§ **AIM OF THE TASK**: Print every entry below again. Nothing may differ from the original.

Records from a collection

--- --- ---

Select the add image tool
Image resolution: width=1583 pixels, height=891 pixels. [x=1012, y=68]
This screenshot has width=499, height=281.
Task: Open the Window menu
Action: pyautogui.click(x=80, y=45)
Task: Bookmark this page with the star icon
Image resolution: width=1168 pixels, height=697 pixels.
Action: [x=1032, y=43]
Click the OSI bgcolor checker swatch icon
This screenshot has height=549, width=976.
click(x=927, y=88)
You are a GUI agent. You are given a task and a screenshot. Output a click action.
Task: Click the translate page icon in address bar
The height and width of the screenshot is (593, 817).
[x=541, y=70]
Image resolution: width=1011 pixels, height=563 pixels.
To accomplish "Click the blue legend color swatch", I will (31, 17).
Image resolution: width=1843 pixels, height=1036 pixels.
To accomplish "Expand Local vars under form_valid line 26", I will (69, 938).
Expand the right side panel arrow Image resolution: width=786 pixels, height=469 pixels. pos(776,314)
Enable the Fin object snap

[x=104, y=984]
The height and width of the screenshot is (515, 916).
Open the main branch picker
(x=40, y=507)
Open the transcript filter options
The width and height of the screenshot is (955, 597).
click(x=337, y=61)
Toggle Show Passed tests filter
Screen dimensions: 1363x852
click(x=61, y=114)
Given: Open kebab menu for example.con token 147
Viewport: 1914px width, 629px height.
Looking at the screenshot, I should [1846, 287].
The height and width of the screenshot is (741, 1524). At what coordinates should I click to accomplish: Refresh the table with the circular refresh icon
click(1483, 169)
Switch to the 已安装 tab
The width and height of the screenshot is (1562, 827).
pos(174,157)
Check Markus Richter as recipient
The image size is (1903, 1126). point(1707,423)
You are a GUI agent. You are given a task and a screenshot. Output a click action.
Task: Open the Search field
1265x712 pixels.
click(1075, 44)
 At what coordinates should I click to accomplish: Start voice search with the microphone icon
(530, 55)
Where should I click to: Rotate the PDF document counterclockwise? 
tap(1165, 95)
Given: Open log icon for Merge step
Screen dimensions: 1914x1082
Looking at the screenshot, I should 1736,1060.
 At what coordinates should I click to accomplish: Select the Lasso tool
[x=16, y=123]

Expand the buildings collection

--- --- ---

§ **SOLUTION TO THE PROBLEM**:
Select the add image tool
Image resolution: width=1583 pixels, height=891 pixels. [x=1012, y=68]
This screenshot has width=499, height=281.
Task: Open the Window menu
Action: pyautogui.click(x=80, y=45)
Task: Bookmark this page with the star icon
Image resolution: width=1168 pixels, height=697 pixels.
Action: [x=1032, y=43]
Click the OSI bgcolor checker swatch icon
This screenshot has height=549, width=976.
click(x=927, y=88)
You are a GUI agent. You are given a task and a screenshot. Output a click action.
Task: Click the translate page icon in address bar
The height and width of the screenshot is (593, 817).
[x=541, y=70]
Image resolution: width=1011 pixels, height=563 pixels.
To accomplish "Click the blue legend color swatch", I will (31, 17).
Image resolution: width=1843 pixels, height=1036 pixels.
To accomplish "Expand Local vars under form_valid line 26", I will (69, 938).
Expand the right side panel arrow Image resolution: width=786 pixels, height=469 pixels. pos(776,314)
Enable the Fin object snap

[x=104, y=984]
The height and width of the screenshot is (515, 916).
Open the main branch picker
(x=40, y=507)
Open the transcript filter options
The width and height of the screenshot is (955, 597).
click(x=337, y=61)
Toggle Show Passed tests filter
Screen dimensions: 1363x852
click(x=61, y=114)
Given: Open kebab menu for example.con token 147
Viewport: 1914px width, 629px height.
Looking at the screenshot, I should [1846, 287].
The height and width of the screenshot is (741, 1524). At what coordinates should I click to accomplish: Refresh the table with the circular refresh icon
click(1483, 169)
Switch to the 已安装 tab
The width and height of the screenshot is (1562, 827).
pos(174,157)
Check Markus Richter as recipient
The image size is (1903, 1126). point(1707,423)
You are a GUI agent. You are given a task and a screenshot. Output a click action.
Task: Open the Search field
1265x712 pixels.
click(1075, 44)
 At what coordinates should I click to accomplish: Start voice search with the microphone icon
(530, 55)
Where should I click to: Rotate the PDF document counterclockwise? 
tap(1165, 95)
Given: Open log icon for Merge step
Screen dimensions: 1914x1082
Looking at the screenshot, I should 1736,1060.
 At what coordinates should I click to accomplish: Select the Lasso tool
[x=16, y=123]

Expand the buildings collection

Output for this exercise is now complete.